I hear this sentiment frequently on the ACT, SAT, and, especially, the SSAT. The angst is understandable. It’s just not helpful. Let’s look at why kids rush, why it’s not helpful, and what we can do to help.
First, under stress, most people speed up. Nervous as a public speaker? You’ll likely sound like you’re reading the fine print at the end of a TV commercial. Notice that you get nervous talking someone you have a crush on? Chances are he or she notices, too. Stress involves a surge of adrenaline and cortisol that speeds up respiration and pulse, increases blood pressure, and creates a sense of urgency. But why the angst from others going faster? Partly, it’s born out of a sense that other are getting ahead, or that we are falling behind, which is stressful. More so, kids have been conditioned by school to fear not finishing. Leave 20% of test blank? Good luck earning an A. And, with even a single error, kiss that B goodbye. You are now treading in C territory. Yikes!

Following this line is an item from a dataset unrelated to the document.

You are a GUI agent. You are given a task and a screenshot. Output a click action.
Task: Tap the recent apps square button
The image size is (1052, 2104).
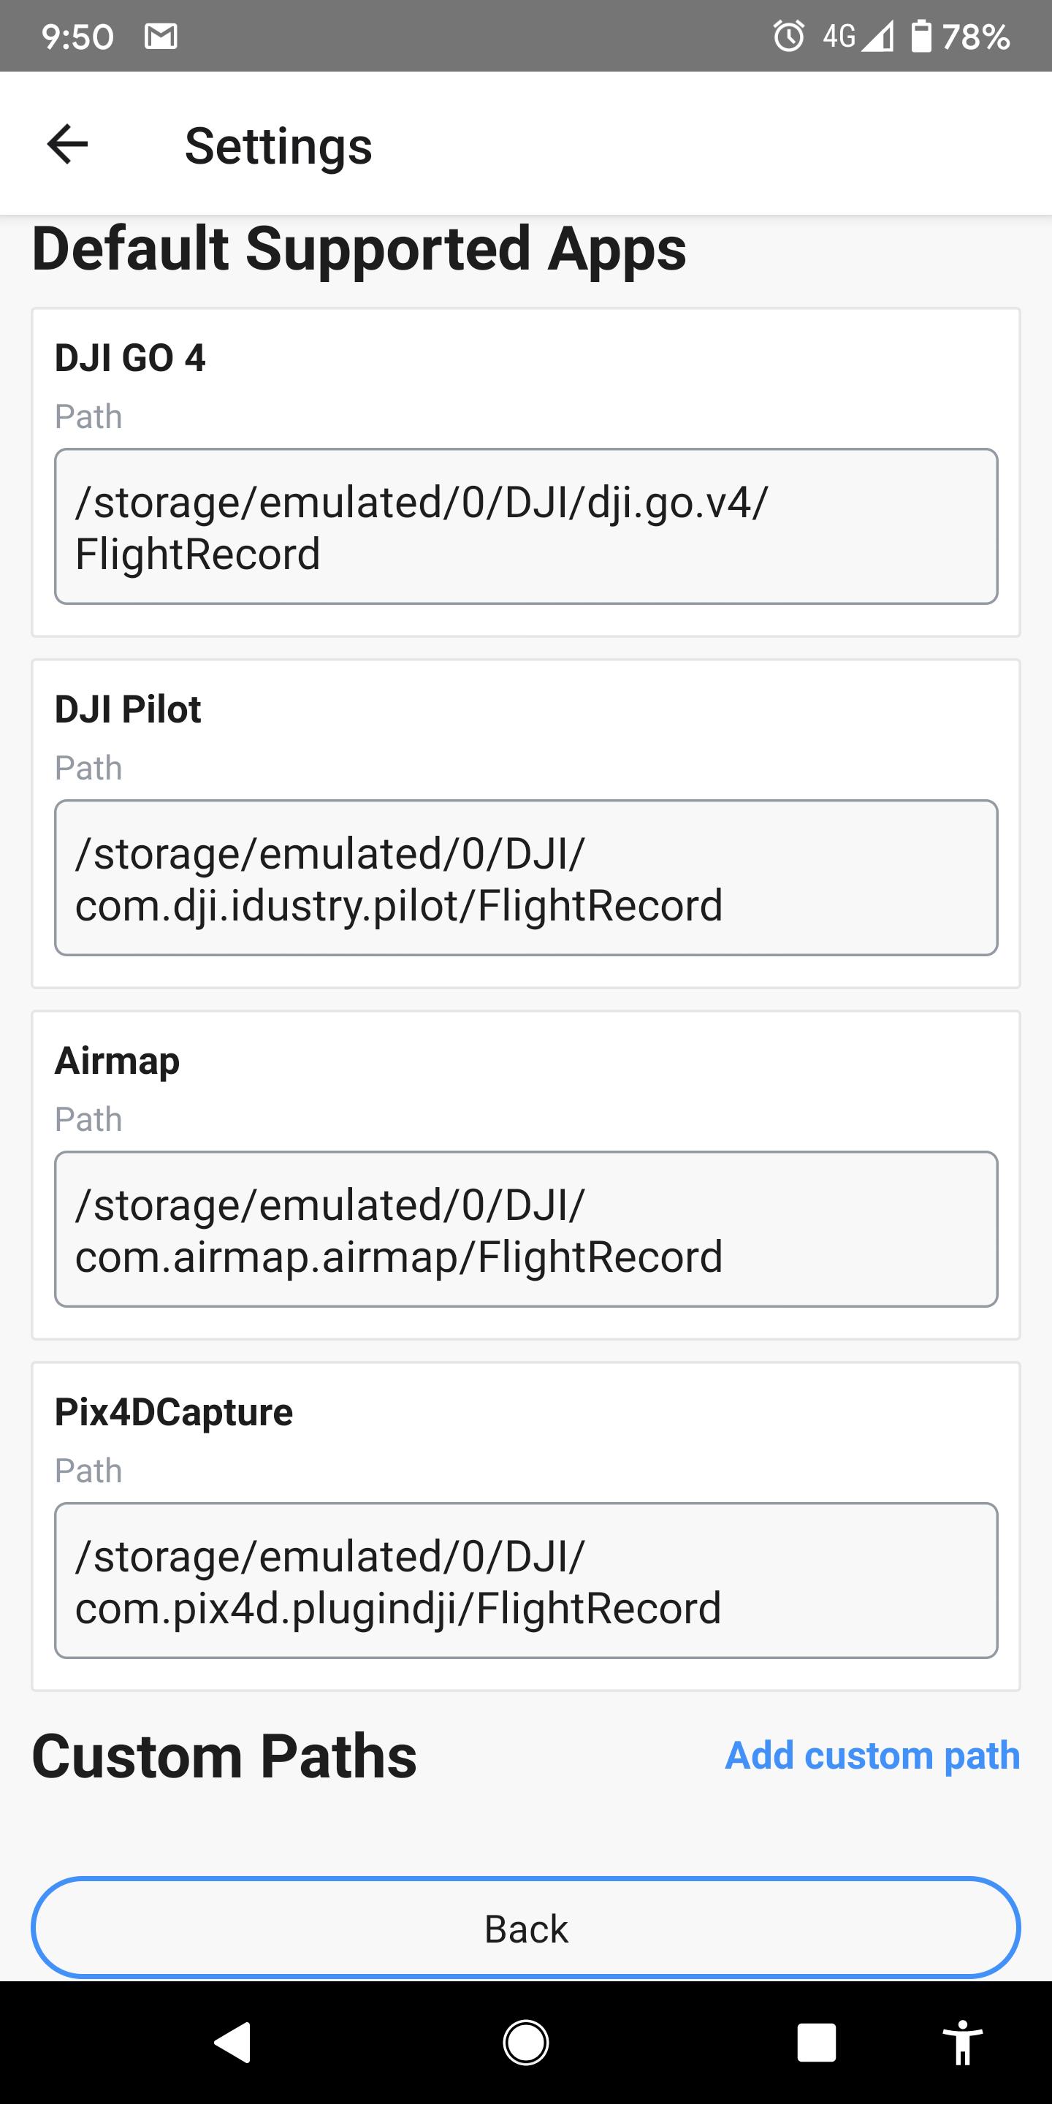(x=817, y=2043)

But standardized tests are not school tests. They are graded on their own curves. On an ACT, for example, 90% correct can be a score of 33, which is 99th percentile. If a student could answer 85% of the test correctly and flat out guess on the last 15%, she should score 31, 96th percentile. An 8th grade girl answering 80% correctly on the SSAT (leaving the other 20% blank) would have the following:
Verbal 781 98th percentile
Math 764 94th percentile
Reading 725 94th percentile
Now, of course, students almost never have 100% accuracy on the questions they approach and skip every other question. But, the principles remain valid:
1. Answering less than all the questions does not spell doom. So, panicking over unanswered questions is not called for.
2. It is, in fact, much easier to accurately answer what you know how to do if you don’t rush to answer everything.
So, if that logic is a well and good point most every test-prep tutor makes, why do kids still rush and how can we help?
When stressed, it is not the logical part of our brains at work. It is the amygdala, the “threat detector,” rather than “the professor” that is in charge. How do we help kids stay calmer so the thinking part of their brains are online and working? Lots of ways. One thing I do to lower the perceived threat is to help kids re-frame their thinking.
If the kid beside you is going way faster, it may well be that she is a genius, you are a dullard, and you should just start practicing “Fries with that, sir?” But. It is possible there is another explanation. Years ago, I had a colleague approach me about her student. The girl was an 8th grader at an all-girls school and her parents wanted her to apply out to “the best” private school in DC and to do test prep for the SSAT to do so. So, they hired my colleague for weekly test prep and practice tests. Sounded like a plan. Just one problem: the girl didn’t want to leave. She liked her school and her friends, had no interest in switching schools, and certainly did NOT want to take the SSAT or SSAT prep. “I don’t want to work with a stupid tutor!”
“But, Sweetheart, if you do well enough on the SSAT, you can go to…”
Uh-oh. That was an important “if.” In her practice test, she filled in answers haphazardly, put her head down on her desk, and waited for the proctor to end the section. To those near her, panic: “She must be a genius! I must be going too slowly.”
I tell this story to every kid I have taking the SSAT. Why? Another possible explanation of why you may be slower than other test-takers. Run your own race. Know that slow-and-steady is actually better than racing. Pace yourself to answer correctly what you know how to do. Know that a little too slow is better than a little too fast. For, in the end, the test is not a race. And, racing minds don’t do their best work.